La primera parte de ese tramo, no por ser reiterativa —resume la Ley General del Servicio Profesional Docente— es irrelevante. Insiste en que el mérito, no el compadrazgo (la SEP no usa esa palabra, es mía) será el criterio para la selección, promoción, reconocimiento y permanencia en el servicio educativo. La idoneidad de los docentes es el concepto clave.
El lenguaje, contrario a lo que el secretario Nuño nos tenía acostumbrados, es edificante, no habla de punición, trata de ponerle la cara amable a los procesos de evaluación en la perspectiva de mejoría de los maestros.
Más allá de la ley, del modelo y otros documentos de la Secretaría de Educación Pública, la Reforma Educativa insta a los maestros a que modifiquen la percepción que tienen de ellos mismos. El asunto es largo y tiene historia. Aunque he publicado avances parcos de ese argumento, pienso ponerlo en extenso en un libro que preparo para analizar la reforma del gobierno de Peña Nieto. ¿Cuál es la exhortación que el servicio profesional docente hace a los maestros?
Respuesta: les pide un cambio de paradigma en su discernimiento sobre lo qué es ser maestro. En breve: con Vasconcelos a la vanguardia, el Estado, no sólo el gobierno de Obregón, conceptuaba a los maestros como misioneros, les concedía una estatura moral superior.
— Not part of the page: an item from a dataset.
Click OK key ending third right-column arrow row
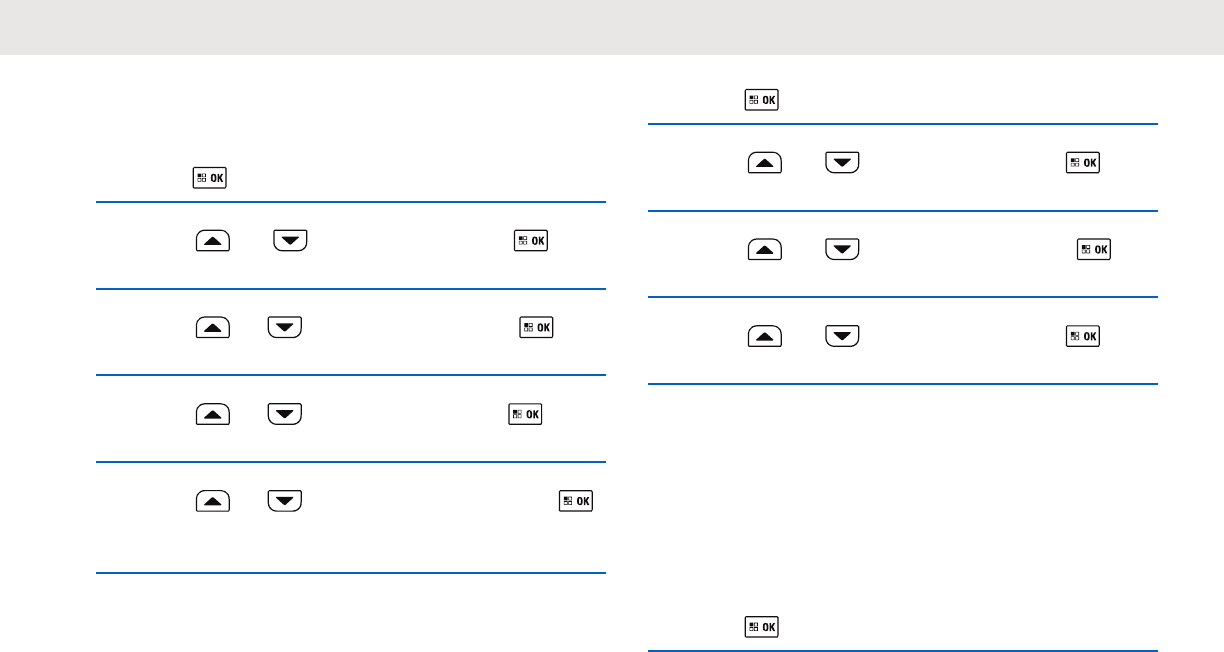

El discurso vasconceliano era incitante, el maestro-misionero era el salvador de la patria, abanderado de la libertad y constructor de la cultura nacional.
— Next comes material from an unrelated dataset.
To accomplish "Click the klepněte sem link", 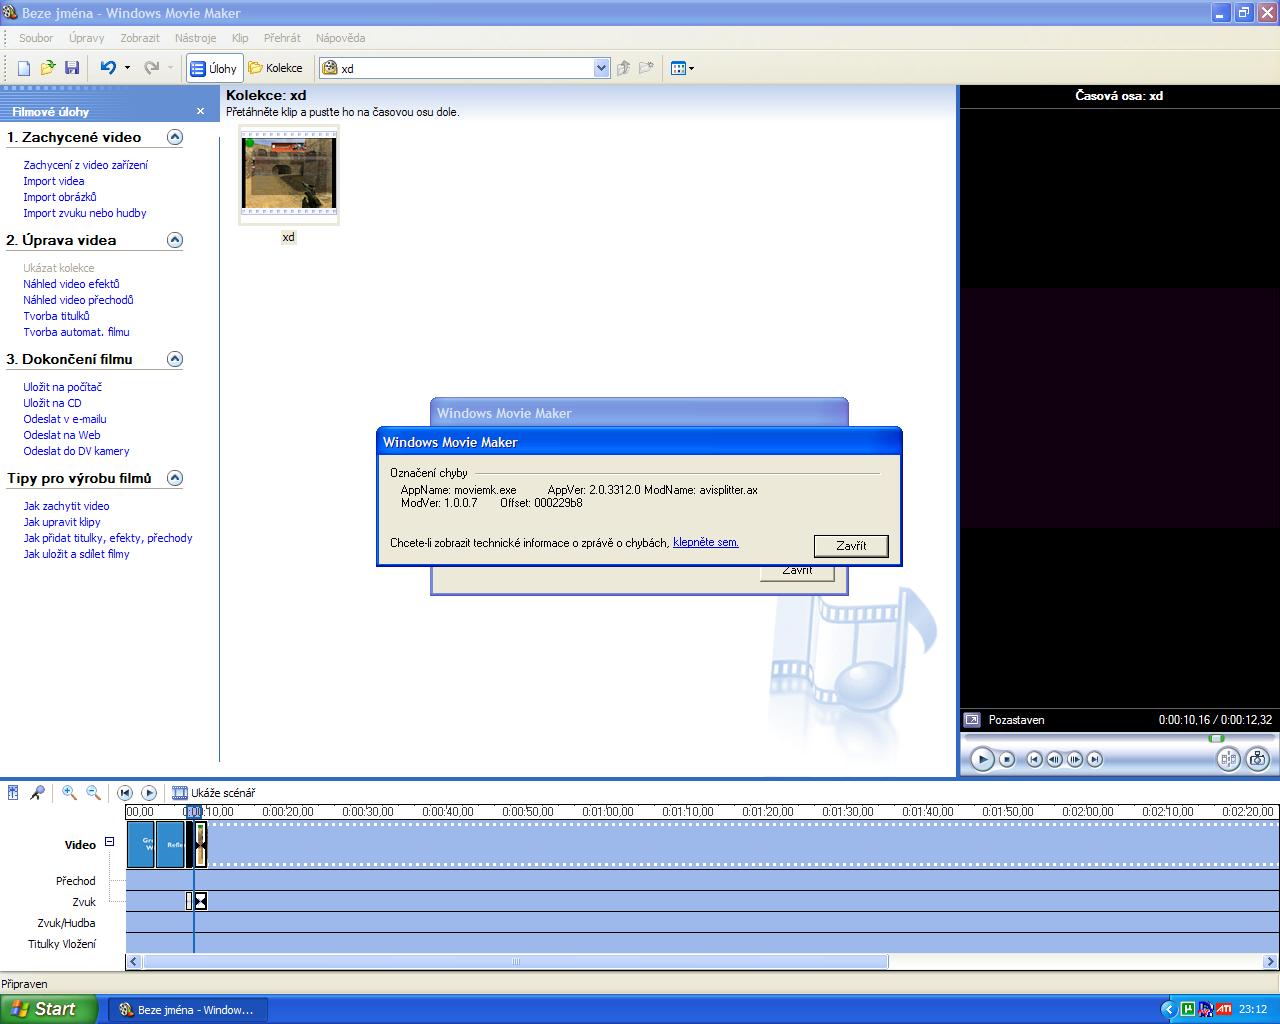I will tap(705, 542).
En los tiempos de la educación socialista, los vicarios del presidente Cárdenas construyeron otra imagen ideal del maestro. Ya no sería misionero sino organizador social. Claro, tenía una misión, pero más que cultural era política. Consistía en organizar a las masas campesinas y proletarias para que lucharan por su liberación, inculcar en ellas una conciencia comunitaria y solidaria con el fin de oponerse a la explotación capitalista y construir un orden social justo.
Llegó luego la época de la unidad nacional, eran los tiempos de la Segunda Guerra Mundial. El Estado les pidió a los maestros que abandonaran las ideas socialistas —que en realidad nunca se afianzaron— y se trocaran en apóstoles. El discurso del apostolado, tan idealista como el del misionero, pedía que los maestros, además de paladines de la cultura y la educación, fueran abnegados. Sobre ellos, decía el discurso, descansa el futuro de la nación.
Durante la etapa desarrollista, la oración laudatoria hacia el magisterio dio un vuelco. El gobierno ya no quería apóstoles sino técnicos, empleados al servicio del Estado, conductores de la verdad oficial y ejecutores de los planes emanados desde el poder.
Académicos como Emilio Tenti y Juan Carlos Tedesco, en una perspectiva sociológica (a la Bourdieu), conciben la labor docente como un oficio. Pero, hasta en el nombre de sus organizaciones, los maestros mexicanos querían o aceptaban el talante de ser trabajadores. Véase si no: Sindicato Nacional de Trabajadores de la Educación, Coordinadora Nacional de Trabajadores de la Educación.
Detrás de la parrafada en la Constitución y las leyes, el Estado demanda a los maestros que se conciban como profesionales. Ello supone atributos de independencia de criterio, motivación intrínseca para el trabajo, el mérito como valor fundamental; en fin, los exhorta a que abandonen su idea de que son empleados dependientes y que ejerzan su profesión con altos grados de autonomía.
Para ello se requiere reformar a fondo las escuelas normales. De eso trata la segunda parte del capítulo. A fe mía que es la tarea más abstrusa de todo el proyecto de reforma. Las normales son instituciones sólidas, con organización, ideología, tradición y defensores en cada egresado. Para cambiarlas ni la punición ni el lenguaje edificante serán suficientes.